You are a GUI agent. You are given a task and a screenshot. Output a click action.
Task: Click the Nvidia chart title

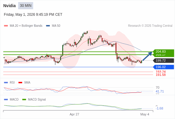[x=9, y=6]
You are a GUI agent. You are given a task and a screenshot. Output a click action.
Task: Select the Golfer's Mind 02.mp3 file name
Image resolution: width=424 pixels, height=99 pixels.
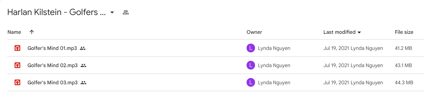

## WRITTEN REQUEST
Copy the text of the listing above verbatim, leaving out the pictures.

## RESULT FOR THIS TASK
You are a GUI agent. You are given a task and a screenshot. Output a click action.
Task: Click the Nvidia chart title

[x=9, y=6]
You are a GUI agent. You are given a task and a screenshot. Output a click action.
Task: Select the Golfer's Mind 02.mp3 file name
Image resolution: width=424 pixels, height=99 pixels.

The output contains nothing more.